A PPI network was constructed for the identified DEGs, and critical genes were defined according to degree levels. ACTA2, COL4A1, LOX, CTGF, FBN1, SERPINE1, FSTL1, GATA3, GATA2, TAGLN, ISL1, HAND2, GJA1, MMP14, and EDN1 were determined to have a high degree of network connectivity, combined with gene expression and NB prognosis correlation. We finally identified CTGF, EDN1, GATA2, LOX, and SERPINE1 as hub genes among these 15 genes. Functional enrichment analysis of the hub genes showed that the development of NB is related to angiogenesis, protein binding, the HIF-1 signaling pathway, and the Hippo signaling pathway.

CTGF, also known as CCN2 (Cell Communication Network Factor 2), is a protein-coding gene that encodes proteins that play a role in cell adhesion in many cell types and participates in ERK signaling and the TGF-β pathway [39,40,41,42]. Wang et al. pointed out that in cells overexpressing TAZ, knocking out CTGF with small interfering RNA can inhibit the expression of CTGF induced by TAZ, thereby inhibiting the proliferation and colony formation of NB cells [43]. Although there are relatively few studies on the role of CTGF in NB, this provides some potential value for the study of its role in NB.

EDN1 is a member of the endothelin family and is a protein-coding gene. Abnormal expression of genes may promote tumorigenesis [44]. SERPINE1 is a member of the serpin protease inhibitor (serpin) superfamily, reported to be involved in the Hippo signaling pathway [45]. Although there are no reports related to the research on the role of EDN1 and SERPINE1 in NB, our GO and KEGG enrichment analysis showed that EDN1 and SERPINE1 were involved in the regulation of cell-cell signaling, protein binding, the HIF-1 signaling pathway, and the Hippo signaling pathway. This agrees with previous reports that the HIF-1 and Hippo signaling pathways play a vital role in NB regulation [46,47,48].

GATA2 (GATA binding protein 2) is a protein-coding gene that plays an essential role in regulating the transcription of genes involved in the development and proliferation of hematopoietic and endocrine cell lineages [49]. Hoene et al. Pointed out that changes in the expression levels of GATA2 and its family in NB may be related to the pathogenesis of neuroblastoma [50]. Wei and others pointed out that in the transcriptome sequencing of three tumors including NB, LPAR1, GATA2, and NUFIP1 had high expression levels of mutant alleles, indicating that these mutant genes may have carcinogenic effects [51]. These results indicate that GATA2 may be a potential marker for early cancer detection and prognosis.

LOX is an extracellular copper-dependent amine oxidase, which is involved in the crosslinking of collagen and elastin lysine residues in the extracellular matrix. Its expression level in tumors is related to tumor prognosis [52]. Studies have shown that LOX/COX inhibitors can promote the differentiation of neuroblastoma cells induced by all-trans retinoic acid to a certain extent [53, 54]. Based on the role of LOX in tumors, with further in-depth research, LOX is expected to become a potential target molecule for NB treatment.

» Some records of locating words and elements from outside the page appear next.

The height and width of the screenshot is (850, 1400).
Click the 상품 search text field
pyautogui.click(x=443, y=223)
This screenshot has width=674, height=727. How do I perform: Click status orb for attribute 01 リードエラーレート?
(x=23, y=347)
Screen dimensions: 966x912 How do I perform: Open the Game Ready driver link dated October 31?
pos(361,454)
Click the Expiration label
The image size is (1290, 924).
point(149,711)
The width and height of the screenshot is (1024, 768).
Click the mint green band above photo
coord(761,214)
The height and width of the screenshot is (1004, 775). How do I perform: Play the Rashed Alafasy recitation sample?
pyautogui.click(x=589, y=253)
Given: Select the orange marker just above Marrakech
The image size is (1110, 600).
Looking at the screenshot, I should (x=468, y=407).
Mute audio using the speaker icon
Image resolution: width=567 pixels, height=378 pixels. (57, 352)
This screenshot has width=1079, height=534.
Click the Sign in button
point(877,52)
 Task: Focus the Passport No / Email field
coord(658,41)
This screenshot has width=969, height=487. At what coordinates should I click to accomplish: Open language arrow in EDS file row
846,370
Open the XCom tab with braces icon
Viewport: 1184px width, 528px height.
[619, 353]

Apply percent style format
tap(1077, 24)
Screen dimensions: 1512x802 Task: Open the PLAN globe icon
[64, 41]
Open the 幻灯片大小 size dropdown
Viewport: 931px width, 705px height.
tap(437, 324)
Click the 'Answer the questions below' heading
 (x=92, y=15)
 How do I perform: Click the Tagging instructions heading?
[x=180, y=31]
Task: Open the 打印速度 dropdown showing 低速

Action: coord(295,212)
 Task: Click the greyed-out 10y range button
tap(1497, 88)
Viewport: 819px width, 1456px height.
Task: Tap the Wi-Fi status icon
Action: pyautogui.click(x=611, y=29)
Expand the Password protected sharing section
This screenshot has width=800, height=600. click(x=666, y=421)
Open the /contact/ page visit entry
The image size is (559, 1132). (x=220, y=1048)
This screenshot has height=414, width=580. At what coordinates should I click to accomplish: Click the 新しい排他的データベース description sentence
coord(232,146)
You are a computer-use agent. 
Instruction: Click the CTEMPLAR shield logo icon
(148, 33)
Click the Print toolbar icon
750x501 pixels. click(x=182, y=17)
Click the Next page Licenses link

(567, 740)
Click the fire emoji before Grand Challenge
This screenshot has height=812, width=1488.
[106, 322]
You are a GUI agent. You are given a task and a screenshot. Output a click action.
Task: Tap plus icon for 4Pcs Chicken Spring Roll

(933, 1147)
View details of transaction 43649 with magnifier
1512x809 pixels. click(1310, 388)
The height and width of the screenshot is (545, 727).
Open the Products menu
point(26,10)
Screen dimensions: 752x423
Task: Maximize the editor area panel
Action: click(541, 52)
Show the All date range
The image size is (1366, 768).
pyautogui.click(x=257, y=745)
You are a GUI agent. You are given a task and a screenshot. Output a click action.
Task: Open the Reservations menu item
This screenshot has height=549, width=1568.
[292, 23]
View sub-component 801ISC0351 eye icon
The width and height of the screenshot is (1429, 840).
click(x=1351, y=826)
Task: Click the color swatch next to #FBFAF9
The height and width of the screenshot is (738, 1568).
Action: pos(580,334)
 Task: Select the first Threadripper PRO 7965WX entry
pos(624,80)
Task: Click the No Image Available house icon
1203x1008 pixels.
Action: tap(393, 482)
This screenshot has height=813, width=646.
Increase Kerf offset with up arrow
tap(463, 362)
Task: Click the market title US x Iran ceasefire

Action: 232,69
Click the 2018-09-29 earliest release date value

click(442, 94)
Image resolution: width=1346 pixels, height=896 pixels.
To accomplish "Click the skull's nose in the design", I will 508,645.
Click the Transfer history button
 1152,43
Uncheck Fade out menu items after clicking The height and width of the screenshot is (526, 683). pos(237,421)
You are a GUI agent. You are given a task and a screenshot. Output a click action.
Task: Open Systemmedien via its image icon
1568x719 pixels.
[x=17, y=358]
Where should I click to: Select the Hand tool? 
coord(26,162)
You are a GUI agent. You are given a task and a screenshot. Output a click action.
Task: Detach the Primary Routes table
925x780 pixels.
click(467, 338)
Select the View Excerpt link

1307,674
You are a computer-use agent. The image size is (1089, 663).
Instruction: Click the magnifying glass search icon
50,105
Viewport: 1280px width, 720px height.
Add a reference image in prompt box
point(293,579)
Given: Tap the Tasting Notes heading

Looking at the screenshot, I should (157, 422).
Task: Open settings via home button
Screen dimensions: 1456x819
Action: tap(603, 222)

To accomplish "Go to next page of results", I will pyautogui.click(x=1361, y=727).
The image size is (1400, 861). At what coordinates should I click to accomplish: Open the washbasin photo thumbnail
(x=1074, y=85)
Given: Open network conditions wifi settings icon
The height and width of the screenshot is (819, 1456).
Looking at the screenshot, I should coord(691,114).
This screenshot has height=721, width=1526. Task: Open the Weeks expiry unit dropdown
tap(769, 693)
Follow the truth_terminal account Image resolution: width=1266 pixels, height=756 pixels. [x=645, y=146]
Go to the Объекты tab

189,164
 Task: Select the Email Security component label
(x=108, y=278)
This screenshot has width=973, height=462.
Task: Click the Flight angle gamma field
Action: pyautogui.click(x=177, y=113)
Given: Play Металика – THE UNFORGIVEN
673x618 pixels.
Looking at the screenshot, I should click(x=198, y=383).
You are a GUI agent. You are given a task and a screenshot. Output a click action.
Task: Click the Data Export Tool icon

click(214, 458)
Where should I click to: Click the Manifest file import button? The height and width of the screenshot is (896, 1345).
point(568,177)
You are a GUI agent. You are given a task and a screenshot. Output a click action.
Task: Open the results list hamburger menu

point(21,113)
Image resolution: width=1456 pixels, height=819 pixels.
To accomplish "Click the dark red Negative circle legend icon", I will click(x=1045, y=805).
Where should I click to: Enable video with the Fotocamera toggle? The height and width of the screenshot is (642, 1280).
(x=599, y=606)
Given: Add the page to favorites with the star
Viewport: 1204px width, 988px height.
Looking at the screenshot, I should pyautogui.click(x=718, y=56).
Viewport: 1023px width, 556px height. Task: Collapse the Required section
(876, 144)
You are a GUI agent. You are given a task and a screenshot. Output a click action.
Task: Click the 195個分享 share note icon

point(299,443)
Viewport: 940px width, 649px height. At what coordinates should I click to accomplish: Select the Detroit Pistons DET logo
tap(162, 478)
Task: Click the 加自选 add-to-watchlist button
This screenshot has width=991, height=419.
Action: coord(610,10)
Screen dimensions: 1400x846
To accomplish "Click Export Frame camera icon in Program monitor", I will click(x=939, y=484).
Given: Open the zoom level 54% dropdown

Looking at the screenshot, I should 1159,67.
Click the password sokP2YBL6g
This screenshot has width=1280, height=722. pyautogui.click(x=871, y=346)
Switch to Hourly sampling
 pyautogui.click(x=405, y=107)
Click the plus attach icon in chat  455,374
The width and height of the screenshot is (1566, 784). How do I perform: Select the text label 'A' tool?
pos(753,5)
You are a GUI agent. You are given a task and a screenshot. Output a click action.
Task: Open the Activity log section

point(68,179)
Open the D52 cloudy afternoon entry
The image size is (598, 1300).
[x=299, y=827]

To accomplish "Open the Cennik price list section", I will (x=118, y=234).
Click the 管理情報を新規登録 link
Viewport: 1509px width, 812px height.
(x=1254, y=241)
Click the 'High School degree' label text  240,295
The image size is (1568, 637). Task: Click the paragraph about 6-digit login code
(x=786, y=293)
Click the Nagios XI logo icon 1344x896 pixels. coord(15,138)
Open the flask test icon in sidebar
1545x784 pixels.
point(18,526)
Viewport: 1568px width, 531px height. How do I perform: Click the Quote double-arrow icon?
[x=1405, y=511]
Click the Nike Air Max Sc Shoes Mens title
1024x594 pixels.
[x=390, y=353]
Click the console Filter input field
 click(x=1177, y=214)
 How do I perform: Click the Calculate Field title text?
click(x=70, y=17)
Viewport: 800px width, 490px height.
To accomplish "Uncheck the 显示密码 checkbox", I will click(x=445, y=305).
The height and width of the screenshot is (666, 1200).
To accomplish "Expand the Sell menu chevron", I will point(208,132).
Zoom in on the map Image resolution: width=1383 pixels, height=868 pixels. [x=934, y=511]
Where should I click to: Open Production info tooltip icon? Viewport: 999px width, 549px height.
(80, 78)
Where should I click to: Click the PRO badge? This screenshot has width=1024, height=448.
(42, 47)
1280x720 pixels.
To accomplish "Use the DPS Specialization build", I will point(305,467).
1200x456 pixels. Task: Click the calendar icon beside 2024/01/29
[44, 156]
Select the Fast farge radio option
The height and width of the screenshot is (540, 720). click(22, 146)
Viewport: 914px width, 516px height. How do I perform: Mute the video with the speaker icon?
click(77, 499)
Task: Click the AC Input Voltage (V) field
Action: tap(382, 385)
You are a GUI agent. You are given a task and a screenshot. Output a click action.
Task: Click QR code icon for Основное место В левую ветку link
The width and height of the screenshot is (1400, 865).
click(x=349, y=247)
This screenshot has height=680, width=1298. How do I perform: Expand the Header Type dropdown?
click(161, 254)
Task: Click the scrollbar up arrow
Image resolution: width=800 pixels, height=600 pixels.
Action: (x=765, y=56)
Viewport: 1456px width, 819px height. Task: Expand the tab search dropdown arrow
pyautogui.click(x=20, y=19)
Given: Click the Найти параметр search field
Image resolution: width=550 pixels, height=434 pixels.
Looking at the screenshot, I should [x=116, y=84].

In summary, the results from this study suggest that CTGF, EDN1, GATA2, LOX, and SERPINE1 are NB hub genes. GO and KEGG enrichment analysis of these five hub genes further revealed their functions and pathways, and survival analysis found them to be closely associated to the prognosis of NB patients. These genes may become potential markers for improving diagnosis, optimizing chemotherapy, and predicting prognosis for NB, as pathways related to the genes are potential therapeutic targets for NB. We plan to verify the potential functions and pathways of these genes in future research.